I'm not sure why your formula didn't work. One option to troubleshoot the problem would be to create a couple of temporary formula fields on your page layout that calculate the year of Today, and the Year of "Initial Membership Date"
TempFieldA = Year(Today())
TempFieldB = Year(Initial_Membership_Date__c)
See if these give you correct results and then proceed from there.
Thanks to both you and Jakester for your thoughts on the formula. I eventually intend this eventually to be:
IF (YEAR(TODAY())-YEAR(INITIAL_MEMBERSHIP_DATE__C)>0, YEAR(TODAY()-YEAR(INITIAL_MEMBERSHIP_DATE__C, (YEAR(TODAY())-YEAR(INITIAL_MEMBERSHIP_DATE__C)+1)
I was doing a test drive with a simple formula first (in this case the clause of the if, then formula.

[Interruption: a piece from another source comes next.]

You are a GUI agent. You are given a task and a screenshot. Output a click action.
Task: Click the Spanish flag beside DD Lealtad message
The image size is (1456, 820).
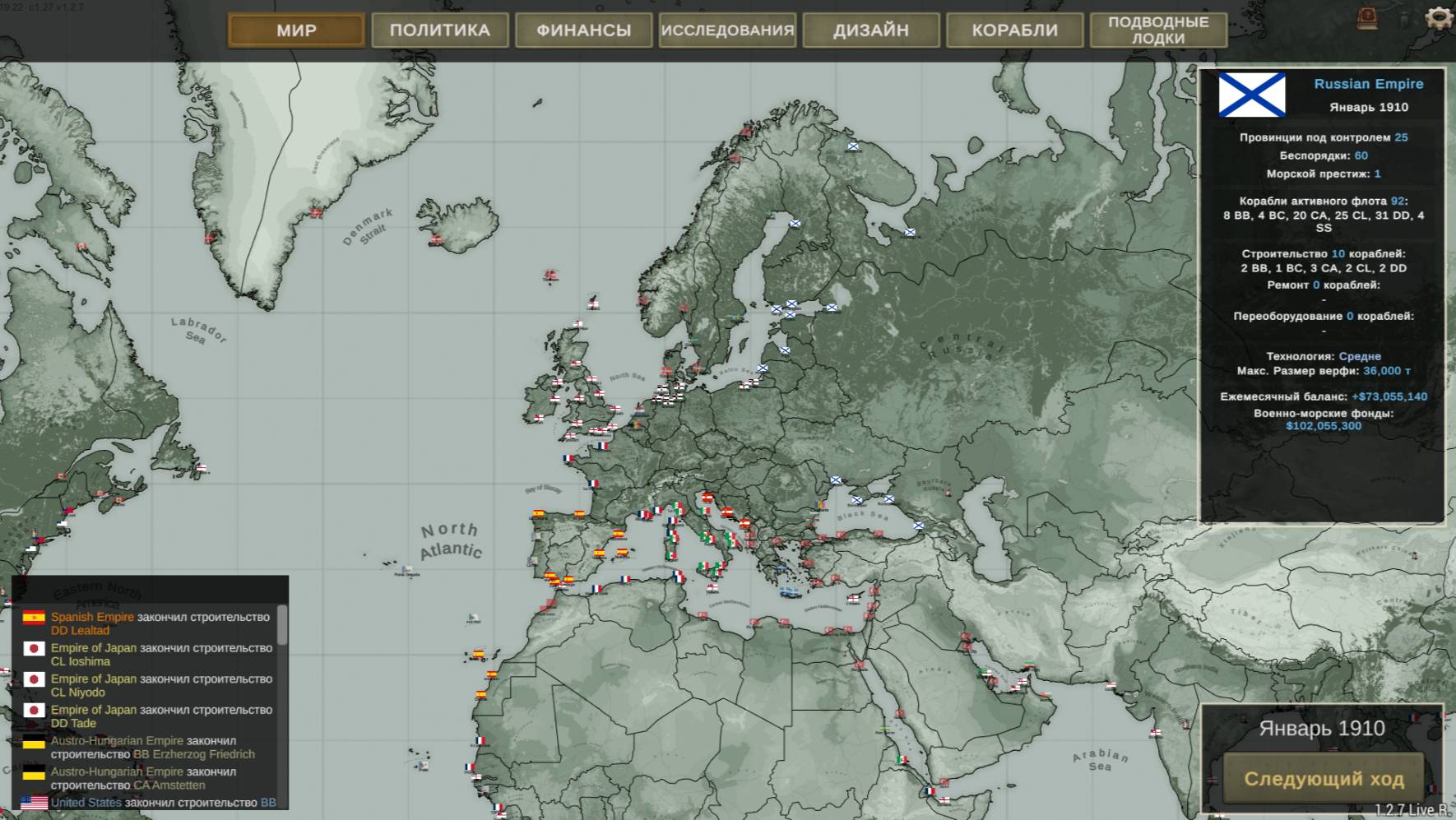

This seems to be a broad problem, because none of the formulas in my fields are calculating....
I have an Age field (Number field) which should calculate as follows:
FLOOR((TODAY()-Birthdate)/365.2425)
Where Birthdate is a field in the template, and not a custom field...NO LOVE.
Oh, wait, I might be a dummy...I was just getting ready to do the troubleshooting step and saw the field types...Should these be FORMULA fields?
Okay...I am a doofus. That was the issue. I assumed the field type to be based on output, and didn't see the "formula" field type.
Thanks for both of your help. I will now begin to tinker with that formula to get the right counter, I can see that the limitation of my initial thought is that it does not have the anniversary mechanism based upon the date someone joined...
I think I will use this:
IF (YEAR(TODAY())-YEAR(Initial_Membership_Date__c)>0, (FLOOR((TODAY()-Initial_Membership_Date__c )/365.2425 )), (YEAR(TODAY())-YEAR(Initial_Membership_Date__c)+1))
Any thoughts?
On the same subject...any thoughts on a formula that would represent your attained age in a year?
For example, if I turn 40 at any point this year, even if it hasn't happened yet, it would record me as 40?
In triathlon they "age us up" so that we race at the age we will attain in any given year. I want to calculate that for our membership, because we will use this data for race registrations.
Hi FKTom,
Glad you figured it out! I kind of wondered if you were putting the formula's in the wrong place.
As for your question about attained age, I would think you could use something like your initial formula where you would take the year of the birthday field and subtract it from year of today since it doesn't matter what day of the year you change to 40.
Year(Today()) - Year(Birthdate).
Maybe that's to simple... I guess you could try it though.
Thanks for all of your help. I have been trying to look at that very formula, but for some reason have not been confident that it would yield the right result in all cases, unlike the # of years as a member, this field has real implications....
Thanks again. You and Jakester both got me going in the right direction.